It's a Mystery...
This morning when we went to the car to begin our Saturday errands, we found a set of keys on the front seat. Now, the car was locked (as it had been when we walked away from where we parked it last night), all the windows were intact, nothing seemed amiss... but here were these keys, devoid of any identification. Hmmm. They were not Jeff's. They certainly weren't mine...
A search of all theft-worthy stuff in the car ensued: the CD folder still had its full complement of discs. The CD player was still in the dash, and the faceplate of it was still in its hidey-hole. (Lest the owner of the wayward keys should read this, I will not divulge location of said hidey-hole.) Jeff's cap was still on the back ledge. The Rand McNally Atlas was on the back seat. All our crap was still crammed in the glove box.
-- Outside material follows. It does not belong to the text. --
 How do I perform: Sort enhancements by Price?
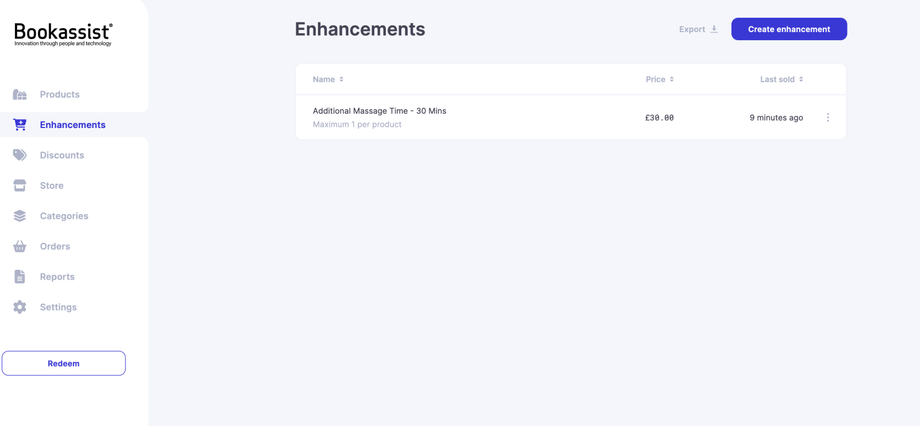[x=659, y=79]
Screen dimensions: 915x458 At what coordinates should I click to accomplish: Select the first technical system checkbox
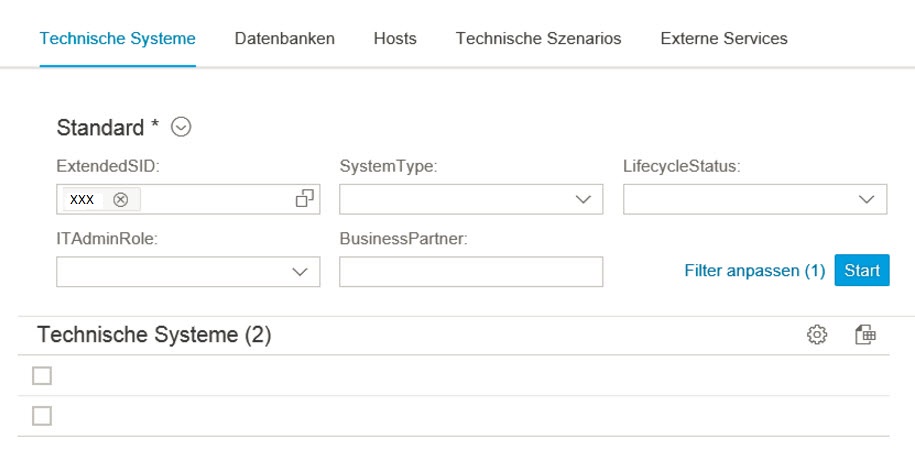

My broken and well-worn Buttercup keychain bauble was still ensconced in one of the cupholders... And the car didn't smell of weed or pee or anything.
We tossed the keys into the already stuffed to bursting glove box, shrugged, and headed north to Evanston to tackle our to-do list.
Then we pulled up at the meter on Davis Street and realized... all the spare change that we keep in the driver's side cupholder (you know, for feeding meters, paying tolls, etc.) was gone, save three lonely dimes.
I'd say key-boy (or girl...) got away with maybe two bucks--and was most likely locked out of house and home for his or her trouble.
Ah well. Karma's a bitch.
At least whoever it was didn't trash the car. For that, I hope he/she has a roommate who opened the door, and that the worst that happened was that he/she had to spend the couple of bucks on a set of new keys.